[Begin ARTICLE]
The driving signal generating part 260 generates driving signals
for driving the light-emitting blocks B1, . . . , Bi by using the
determined target luminance values (step S370). The driving signals
are provided to the light-emitting blocks B1, . . . , Bi,
respectively, so that the light-emitting blocks B1, . . . , Bi may
have an adaptive luminance by considering the location of one of
the pixel data.
FIG. 4 is a schematic diagram illustrating an exemplary embodiment
of the luminance LUT of FIG. 1. FIGS. 5A and 5B are schematic
diagrams illustrating an exemplary embodiment of a self
light-emitting block and a peripheral light-emitting block
corresponding to the luminance LUT of FIG. 4. FIG. 6 is a graph
showing an exemplary histogram generated from the histogram
generating part of FIG. 1.
As discussed above, when a frame image includes 1920.times.1080
pixel data and the light source module 200 includes 8
light-emitting blocks, an image block corresponding to each of the
light-emitting blocks includes 135 (=1080/8) pixel lines. In this
example, the luminance LUT 220 has first to 135th addresses as
shown in FIG. 4, and each of the addresses stores first to eighth
luminance values (8.times.10 bits). A fourth luminance value of the
first to eighth luminance values is a luminance value of the self
light-emitting block that provides an image block including one of
the pixel data with the light. The first to third luminance values
and the fifth to eighth luminance values are the luminance values
of the peripheral light-emitting blocks adjacent to the self
light-emitting block.
[End ARTICLE]
### WORK TO COMPLETE
Retype the light-emitting block passage starting with "The driving signal generating" and going on through "the pixel data.". The material has no connection to the light-emitting block passage.
[Begin DATA LINES]
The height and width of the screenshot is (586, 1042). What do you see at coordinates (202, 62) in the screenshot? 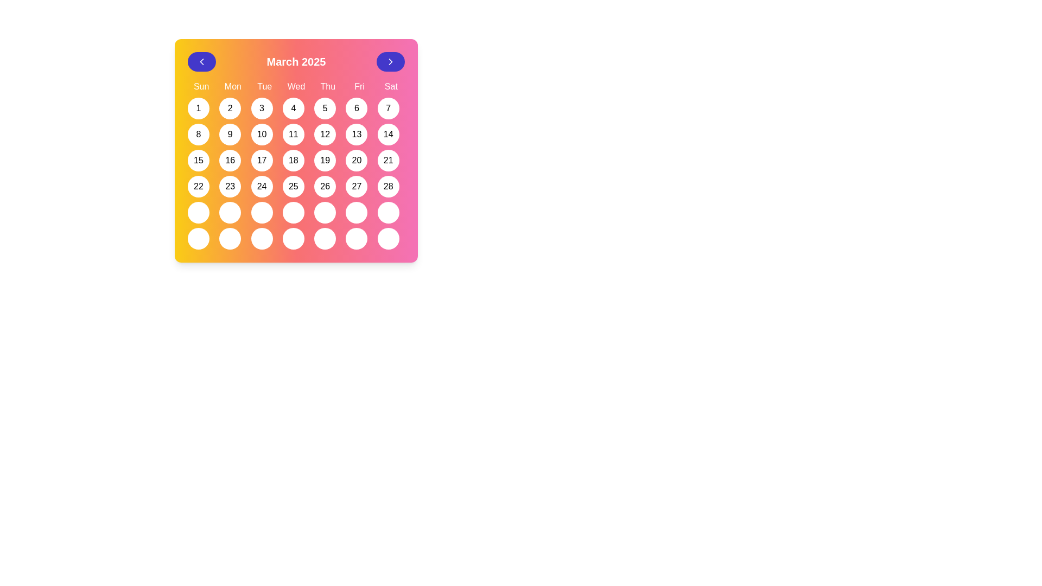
[End DATA LINES]
### EXERCISE SOLUTION
The driving signal generating part 260 generates driving signals
for driving the light-emitting blocks B1, . . . , Bi by using the
determined target luminance values (step S370). The driving signals
are provided to the light-emitting blocks B1, . . . , Bi,
respectively, so that the light-emitting blocks B1, . . . , Bi may
have an adaptive luminance by considering the location of one of
the pixel data.